Optimizing the Value of a CO2 Water-Alternating-Gas Injection Project under Geological and Economic Uncertainties

Abstract

Summary The numerical simulations required for the robust optimization (RO) of the alternating injection of water and CO2 in hydrocarbon reservoirs are computationally expensive due to engineering, geological, and economic uncertainties. Using approximation models of the desired objective function(s) can significantly decrease the cost associated with the optimization routines while providing an adequate sampling of the input variables or uncertainties. In this study, we optimized the value of a water-alternating-gas (WAG) injection project in a Niger-Delta oil reservoir by applying the Markowitz classical theory to a suitable approximation model of the objective function. Our RO methodology incorporated significant geological and economic uncertainties—such as uncertainties due to the upscaling of the coarse-scale reservoir model and those due to the lack of other relevant geological and economic data—to the optimization routine to create better operating strategies for the projects that are risk-quantified.

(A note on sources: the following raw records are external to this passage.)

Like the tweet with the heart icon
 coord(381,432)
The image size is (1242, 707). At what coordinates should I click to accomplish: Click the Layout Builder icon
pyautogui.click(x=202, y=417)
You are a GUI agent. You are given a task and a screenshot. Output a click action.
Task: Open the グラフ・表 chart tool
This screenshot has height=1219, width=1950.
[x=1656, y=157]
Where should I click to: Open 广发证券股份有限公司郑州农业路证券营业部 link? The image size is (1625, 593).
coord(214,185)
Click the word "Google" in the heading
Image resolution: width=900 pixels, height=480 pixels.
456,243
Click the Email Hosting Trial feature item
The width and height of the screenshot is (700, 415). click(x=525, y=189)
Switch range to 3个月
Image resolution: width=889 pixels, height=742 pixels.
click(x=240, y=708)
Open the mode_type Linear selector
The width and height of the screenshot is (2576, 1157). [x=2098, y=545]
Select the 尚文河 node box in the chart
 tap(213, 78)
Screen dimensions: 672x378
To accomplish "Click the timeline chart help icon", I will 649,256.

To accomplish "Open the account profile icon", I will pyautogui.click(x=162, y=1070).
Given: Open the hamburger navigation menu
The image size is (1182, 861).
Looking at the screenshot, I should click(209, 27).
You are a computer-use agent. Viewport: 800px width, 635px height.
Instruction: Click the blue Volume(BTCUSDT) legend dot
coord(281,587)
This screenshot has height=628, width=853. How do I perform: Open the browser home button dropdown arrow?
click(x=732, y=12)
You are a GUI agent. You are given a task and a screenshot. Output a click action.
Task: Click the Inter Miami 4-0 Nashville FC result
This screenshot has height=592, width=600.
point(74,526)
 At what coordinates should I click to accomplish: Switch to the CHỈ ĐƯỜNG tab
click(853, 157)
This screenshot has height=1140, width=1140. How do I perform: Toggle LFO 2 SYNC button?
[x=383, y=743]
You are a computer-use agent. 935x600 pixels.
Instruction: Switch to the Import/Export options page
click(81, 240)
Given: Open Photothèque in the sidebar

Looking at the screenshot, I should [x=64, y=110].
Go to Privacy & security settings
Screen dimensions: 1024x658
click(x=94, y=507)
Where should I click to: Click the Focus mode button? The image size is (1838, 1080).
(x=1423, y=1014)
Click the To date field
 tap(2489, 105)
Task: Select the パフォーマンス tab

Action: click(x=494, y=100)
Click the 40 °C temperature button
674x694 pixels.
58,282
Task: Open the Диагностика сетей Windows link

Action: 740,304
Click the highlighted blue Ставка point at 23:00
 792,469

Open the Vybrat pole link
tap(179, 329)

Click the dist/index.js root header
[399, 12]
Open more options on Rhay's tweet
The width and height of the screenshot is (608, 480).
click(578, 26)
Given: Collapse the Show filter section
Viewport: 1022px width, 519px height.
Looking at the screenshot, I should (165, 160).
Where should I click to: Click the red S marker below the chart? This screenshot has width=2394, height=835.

To compute the objective function, a novel economic model for the CO2 sequestration processes in the Niger-Delta hydrocarbon basin was applied. The result obtained in the presented case showed that a net present value (NPV) of at least USD 65.98 million was derived from the project depending on the engineer’s or user’s confidence level. Overall, the applicability of proxy models to RO routines was demonstrated. As a result, investment decisions that accounted for uncertainties and any potential variation in the field’s operation and development were made.